I’m currently trying to grasp the whole cloud thing, and I have already read through a lot of similar questions here on Stackoverflow.
What I am trying to build is going to be something like an high I/O storage service. It’s going to retrieve A LOT (we are talking 50 – 100 Mbit/sec constantly) of data through FTP and afterwards going to be running some post-processing on some of the data received.
The application is currently being written in C# for deployment on Windows Azure VPS. I’m doing my own simple FTP server for maximum level of control and security (like my own authentication process). This is not a problem as I’ve become quite skilled with socket servers and high performance .NET applications.
HOWEVER always running as a single instance. It’s always been about squeezing out more performance of a single Windows Service / Console Application running on some VPS server.
I must face the facts this time though. No matter how big that VM is going to get, the data can quickly overwhelm the servers I/O capacity if the data is going to increase (it’s generated by customers so more customers = more data!).
So how would you go about doing load balancing in the cloud? I have read about “cloud services” with “cloud workers” and so on, but I think that it just get’s so ** complex and the pricing just seems so blurred when I’m going to be using storage from one service, database from another and the work from a third type of service, while factoring in bandwidth and other stuff. I would really like to just keep it simple in an environment that I know and that I’m confident in working with. So VPS it is.
But how should I do the load balancing ? It’s my first time ever and I know it’s quite an ambitious project, but I really just want to learn!
To sum it up: Load balancing a custom FTP application written in C# running on Windows Azure VPS. Every instance of the application/service should have access to the same storage and database. No inter-instance communication is needed.

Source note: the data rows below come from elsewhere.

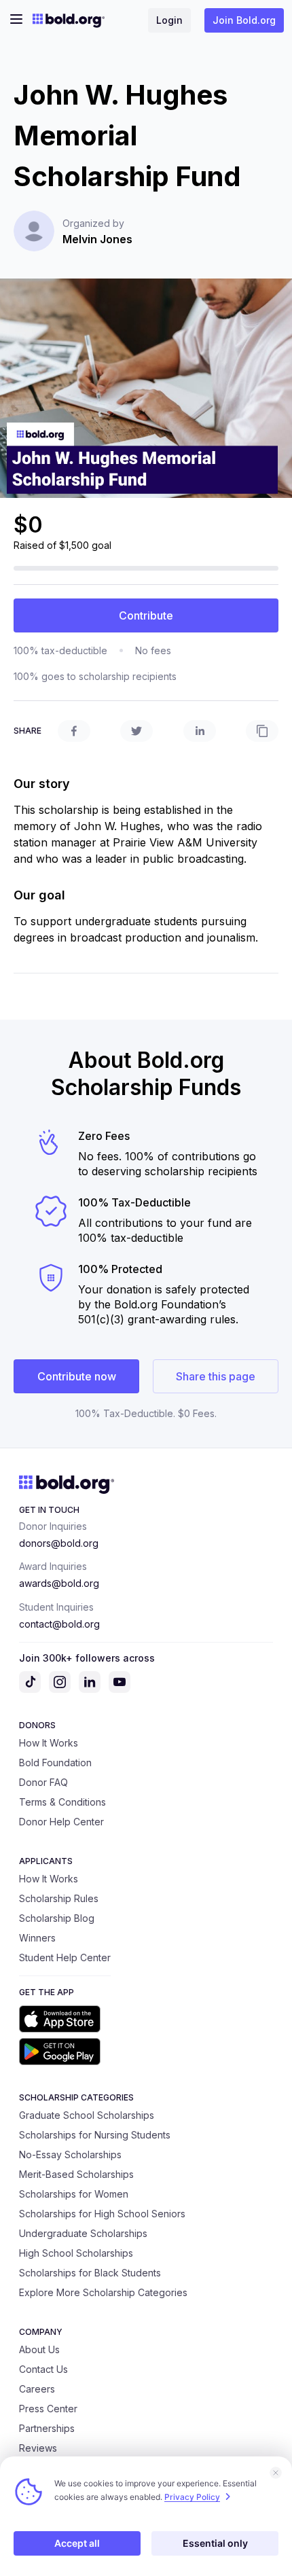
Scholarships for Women (73, 2194)
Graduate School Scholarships (86, 2115)
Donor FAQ (43, 1782)
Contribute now (76, 1376)
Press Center (48, 2408)
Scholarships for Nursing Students (94, 2135)
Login (169, 20)
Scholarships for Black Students (90, 2272)
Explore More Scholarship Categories (103, 2292)
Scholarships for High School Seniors (102, 2213)
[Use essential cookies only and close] (276, 2473)
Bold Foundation (55, 1762)
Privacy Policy (192, 2497)
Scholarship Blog (56, 1918)
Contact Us (43, 2369)
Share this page (215, 1376)
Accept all (77, 2543)
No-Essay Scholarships (70, 2154)
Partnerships (47, 2428)
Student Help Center (65, 1957)
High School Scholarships (76, 2253)
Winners (37, 1938)
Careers (37, 2389)
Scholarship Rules (58, 1898)
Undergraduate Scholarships (83, 2233)
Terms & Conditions (62, 1802)
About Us (39, 2349)
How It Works (48, 1743)
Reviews (38, 2448)
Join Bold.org (244, 20)
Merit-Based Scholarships (76, 2174)
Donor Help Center (61, 1821)
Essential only (215, 2543)
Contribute (146, 615)
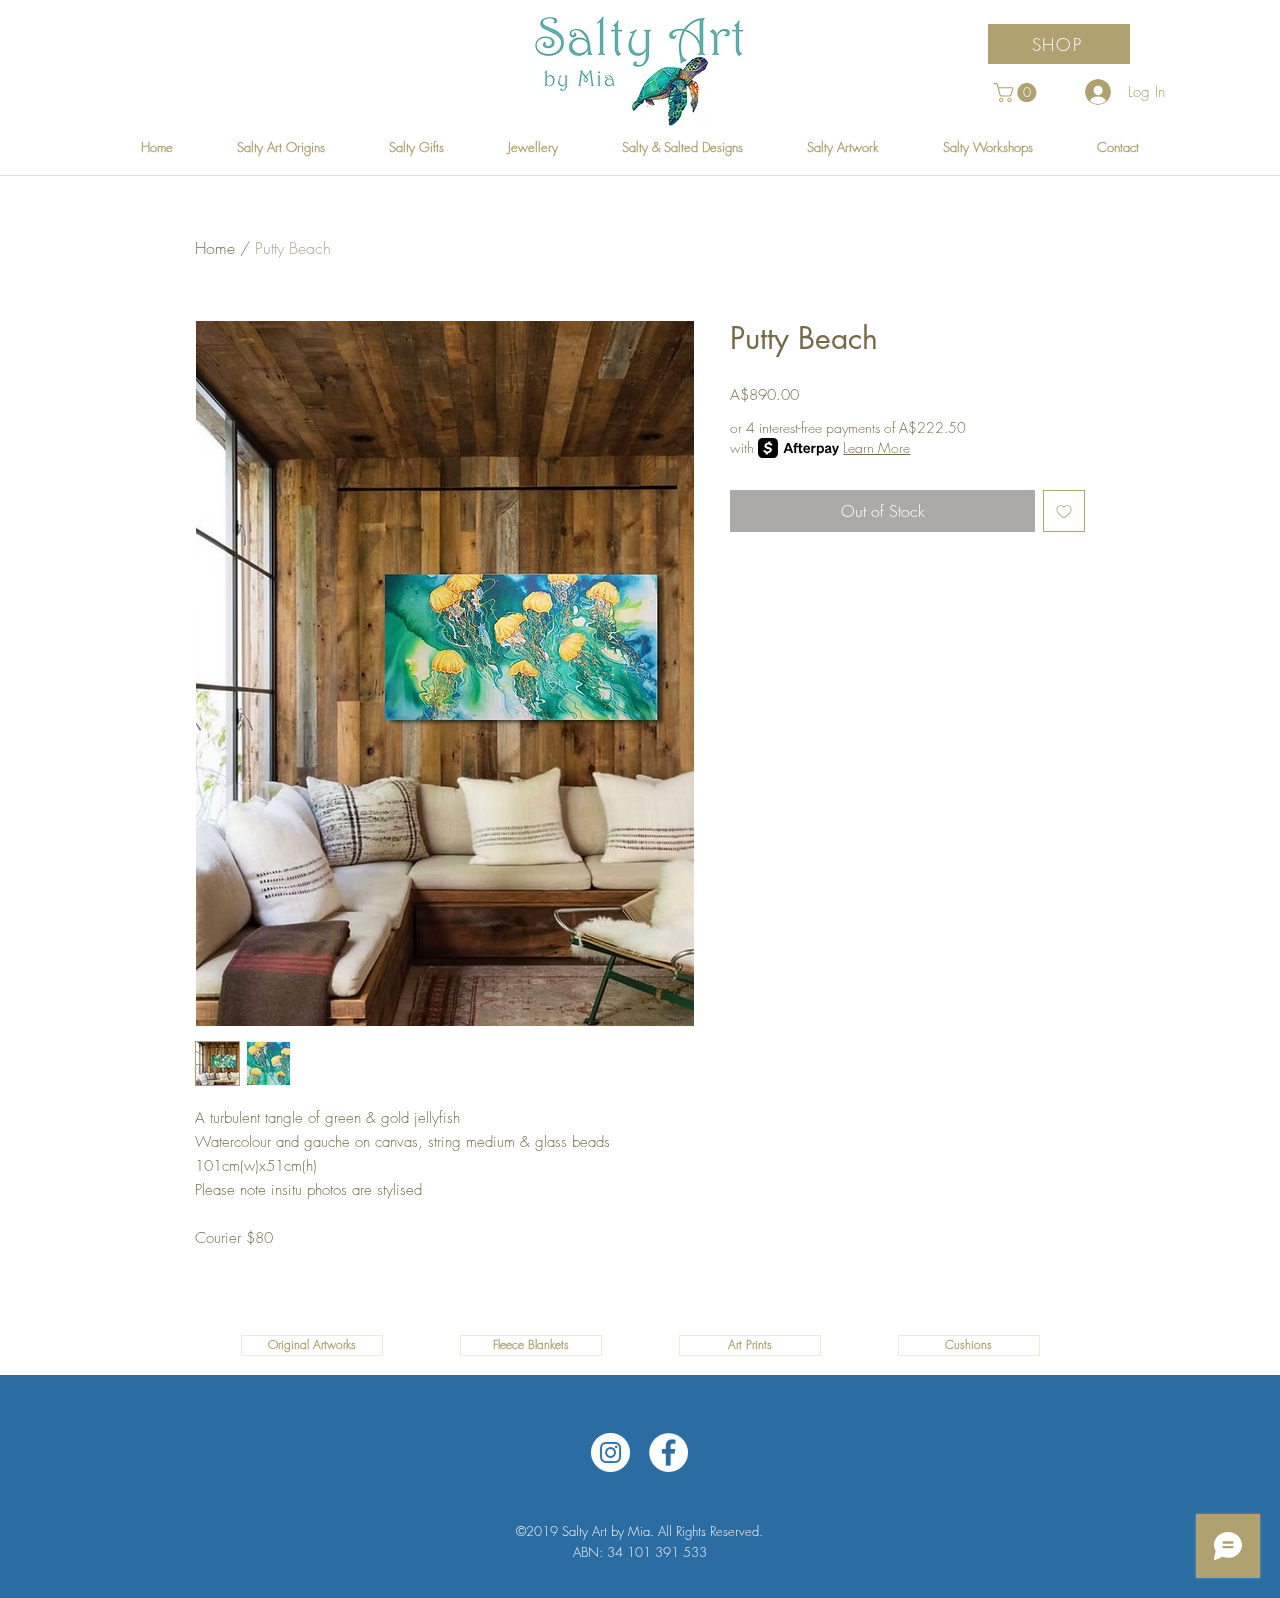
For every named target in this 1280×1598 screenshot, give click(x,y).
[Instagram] (610, 1452)
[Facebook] (668, 1452)
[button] (1017, 92)
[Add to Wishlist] (1064, 511)
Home (215, 248)
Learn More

So throw everything you got at me and I will try to keep up. 🙂
Roles
You seem somewhat confused about what Roles are, so let me do a quick aside on that. A Role is basically a template for a VM, it defines the code and configuration. It’s a little bit like what a Puppet or Chef script is. There are a few types of Roles.
Load Balancing
In simple cases (eg, web serving) Azure will automatically load balance incoming requests between your machines. It should work just as well for any service that involves requests coming in from the internet. I think this may be more complicated with FTP PASV mode, but I’m not an expert on that topic. There is an open source project for FTP on Azure, as well as a blog post on the topic. Perhaps their approach can be applied to your custom FTP software.
From what you’ve said, I think you could use a Worker Role for your FTP servers. In your WorkerRole.cs file you would just start up your FTP code, and away you go. You could also spawn threads or processes to have each VM do double-duty as an image processor. You could do all that in a VM Role if you wanted, it’s just a question of which involves more work for you.
Storage
This is a textbook use case for Blob Storage. The uploaded files should definitely go there. It sounds like the different billing model is confusing you a bit, but Blob storage is pretty cheap. You can take a look on the Azure Pricing Calculator.